_Task goal:_
Starting with the line that contains "Screen dimensions: 395x318" and stopping after the line that contains "Click the envelope Share Podcast icon", return each line below exactly as written, with no others.

Collected data entries:
'''
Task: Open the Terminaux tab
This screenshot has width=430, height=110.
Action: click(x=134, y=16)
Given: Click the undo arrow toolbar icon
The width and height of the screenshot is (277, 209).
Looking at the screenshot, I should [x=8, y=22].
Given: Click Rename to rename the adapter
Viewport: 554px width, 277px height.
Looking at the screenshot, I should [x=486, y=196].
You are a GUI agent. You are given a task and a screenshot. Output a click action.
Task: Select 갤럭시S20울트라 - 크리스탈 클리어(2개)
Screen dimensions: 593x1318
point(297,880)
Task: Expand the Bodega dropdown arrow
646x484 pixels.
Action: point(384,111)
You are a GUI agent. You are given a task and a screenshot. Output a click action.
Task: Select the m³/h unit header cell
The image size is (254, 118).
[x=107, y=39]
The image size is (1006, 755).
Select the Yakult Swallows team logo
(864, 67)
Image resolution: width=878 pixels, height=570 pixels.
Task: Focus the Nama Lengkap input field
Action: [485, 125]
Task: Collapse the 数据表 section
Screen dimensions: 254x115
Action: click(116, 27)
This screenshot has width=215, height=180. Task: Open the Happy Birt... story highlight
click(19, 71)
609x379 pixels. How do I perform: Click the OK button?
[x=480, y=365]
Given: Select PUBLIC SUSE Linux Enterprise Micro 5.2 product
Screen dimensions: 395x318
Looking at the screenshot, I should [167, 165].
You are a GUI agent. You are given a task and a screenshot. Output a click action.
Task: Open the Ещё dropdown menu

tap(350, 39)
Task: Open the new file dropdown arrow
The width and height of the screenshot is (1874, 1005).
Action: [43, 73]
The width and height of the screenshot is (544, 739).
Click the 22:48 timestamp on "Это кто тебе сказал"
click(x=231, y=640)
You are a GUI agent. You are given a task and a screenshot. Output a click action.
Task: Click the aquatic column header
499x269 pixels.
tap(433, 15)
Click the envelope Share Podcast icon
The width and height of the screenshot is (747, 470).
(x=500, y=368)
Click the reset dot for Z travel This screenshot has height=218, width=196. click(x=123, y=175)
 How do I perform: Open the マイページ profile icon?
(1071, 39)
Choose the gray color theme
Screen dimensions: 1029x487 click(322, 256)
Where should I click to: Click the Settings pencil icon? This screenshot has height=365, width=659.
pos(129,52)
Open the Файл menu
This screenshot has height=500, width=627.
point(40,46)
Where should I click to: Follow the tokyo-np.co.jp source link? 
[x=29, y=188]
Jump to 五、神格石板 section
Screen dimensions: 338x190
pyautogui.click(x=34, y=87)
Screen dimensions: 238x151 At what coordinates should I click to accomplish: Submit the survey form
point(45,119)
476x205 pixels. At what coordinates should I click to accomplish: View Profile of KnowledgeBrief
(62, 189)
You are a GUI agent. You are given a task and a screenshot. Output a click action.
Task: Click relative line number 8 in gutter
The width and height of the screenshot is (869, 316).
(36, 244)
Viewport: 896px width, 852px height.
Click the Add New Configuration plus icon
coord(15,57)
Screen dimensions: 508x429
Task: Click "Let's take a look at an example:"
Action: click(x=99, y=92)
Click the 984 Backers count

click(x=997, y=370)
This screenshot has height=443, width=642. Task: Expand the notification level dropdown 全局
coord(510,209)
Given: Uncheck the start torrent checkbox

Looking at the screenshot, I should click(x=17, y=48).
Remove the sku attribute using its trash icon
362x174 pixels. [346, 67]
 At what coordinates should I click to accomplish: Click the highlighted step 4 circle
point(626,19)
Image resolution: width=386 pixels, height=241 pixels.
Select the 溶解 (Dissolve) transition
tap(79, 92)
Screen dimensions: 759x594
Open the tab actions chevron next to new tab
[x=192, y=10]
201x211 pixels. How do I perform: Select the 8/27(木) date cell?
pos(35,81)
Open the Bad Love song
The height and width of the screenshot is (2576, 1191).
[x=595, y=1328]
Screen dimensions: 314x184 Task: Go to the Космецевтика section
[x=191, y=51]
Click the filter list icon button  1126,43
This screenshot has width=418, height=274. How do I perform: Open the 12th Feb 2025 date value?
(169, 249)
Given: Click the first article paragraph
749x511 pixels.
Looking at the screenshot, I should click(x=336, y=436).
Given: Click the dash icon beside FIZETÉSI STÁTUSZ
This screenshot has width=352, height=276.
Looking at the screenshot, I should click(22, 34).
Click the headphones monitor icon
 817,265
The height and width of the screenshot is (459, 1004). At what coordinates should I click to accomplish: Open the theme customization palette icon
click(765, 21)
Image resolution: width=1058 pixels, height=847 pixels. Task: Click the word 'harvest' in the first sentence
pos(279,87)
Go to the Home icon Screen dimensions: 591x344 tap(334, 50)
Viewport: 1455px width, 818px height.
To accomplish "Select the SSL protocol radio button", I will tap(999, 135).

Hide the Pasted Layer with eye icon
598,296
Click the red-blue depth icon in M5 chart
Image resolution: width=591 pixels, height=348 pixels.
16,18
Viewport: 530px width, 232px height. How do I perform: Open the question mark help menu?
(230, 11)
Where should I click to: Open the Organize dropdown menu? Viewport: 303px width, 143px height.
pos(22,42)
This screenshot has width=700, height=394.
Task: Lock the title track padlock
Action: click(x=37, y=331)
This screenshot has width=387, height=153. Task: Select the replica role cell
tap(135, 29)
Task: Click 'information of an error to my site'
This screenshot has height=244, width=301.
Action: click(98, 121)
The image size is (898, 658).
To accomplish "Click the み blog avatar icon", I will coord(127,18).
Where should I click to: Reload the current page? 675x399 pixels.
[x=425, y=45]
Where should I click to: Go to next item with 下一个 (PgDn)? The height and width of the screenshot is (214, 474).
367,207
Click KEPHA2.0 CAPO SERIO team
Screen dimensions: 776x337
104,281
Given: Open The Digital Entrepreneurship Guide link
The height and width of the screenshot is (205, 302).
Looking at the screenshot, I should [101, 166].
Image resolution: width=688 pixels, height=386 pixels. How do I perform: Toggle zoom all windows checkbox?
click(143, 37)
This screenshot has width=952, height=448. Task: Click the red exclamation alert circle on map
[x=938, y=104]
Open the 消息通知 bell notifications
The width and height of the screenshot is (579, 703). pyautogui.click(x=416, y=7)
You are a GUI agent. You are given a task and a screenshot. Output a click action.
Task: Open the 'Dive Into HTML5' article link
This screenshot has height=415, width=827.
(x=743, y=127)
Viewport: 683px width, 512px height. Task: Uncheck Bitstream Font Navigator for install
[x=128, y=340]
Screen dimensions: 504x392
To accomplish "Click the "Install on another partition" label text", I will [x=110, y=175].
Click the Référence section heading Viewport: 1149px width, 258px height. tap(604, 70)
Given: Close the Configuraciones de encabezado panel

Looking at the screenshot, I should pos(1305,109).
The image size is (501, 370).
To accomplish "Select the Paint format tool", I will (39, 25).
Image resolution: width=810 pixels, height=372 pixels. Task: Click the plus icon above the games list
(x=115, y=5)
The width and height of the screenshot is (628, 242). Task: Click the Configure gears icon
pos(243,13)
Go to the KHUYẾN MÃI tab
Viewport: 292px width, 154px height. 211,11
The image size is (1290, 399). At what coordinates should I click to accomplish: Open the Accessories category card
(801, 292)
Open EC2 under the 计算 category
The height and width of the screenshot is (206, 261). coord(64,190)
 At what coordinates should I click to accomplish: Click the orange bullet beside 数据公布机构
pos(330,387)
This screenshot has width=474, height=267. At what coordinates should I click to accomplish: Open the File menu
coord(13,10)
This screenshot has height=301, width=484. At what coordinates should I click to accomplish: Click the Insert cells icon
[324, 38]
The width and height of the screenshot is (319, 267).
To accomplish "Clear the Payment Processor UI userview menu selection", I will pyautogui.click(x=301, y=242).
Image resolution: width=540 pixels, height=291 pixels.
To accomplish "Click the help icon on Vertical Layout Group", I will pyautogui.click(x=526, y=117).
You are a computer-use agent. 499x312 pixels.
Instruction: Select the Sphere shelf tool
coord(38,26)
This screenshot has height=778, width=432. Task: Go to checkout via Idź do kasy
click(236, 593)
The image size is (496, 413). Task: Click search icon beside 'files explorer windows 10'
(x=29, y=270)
'''
_The answer:_
Screen dimensions: 395x318
Looking at the screenshot, I should [167, 165].
You are a GUI agent. You are given a task and a screenshot. Output a click action.
Task: Open the Ещё dropdown menu

tap(350, 39)
Task: Open the new file dropdown arrow
The width and height of the screenshot is (1874, 1005).
Action: [43, 73]
The width and height of the screenshot is (544, 739).
Click the 22:48 timestamp on "Это кто тебе сказал"
click(x=231, y=640)
You are a GUI agent. You are given a task and a screenshot. Output a click action.
Task: Click the aquatic column header
499x269 pixels.
tap(433, 15)
Click the envelope Share Podcast icon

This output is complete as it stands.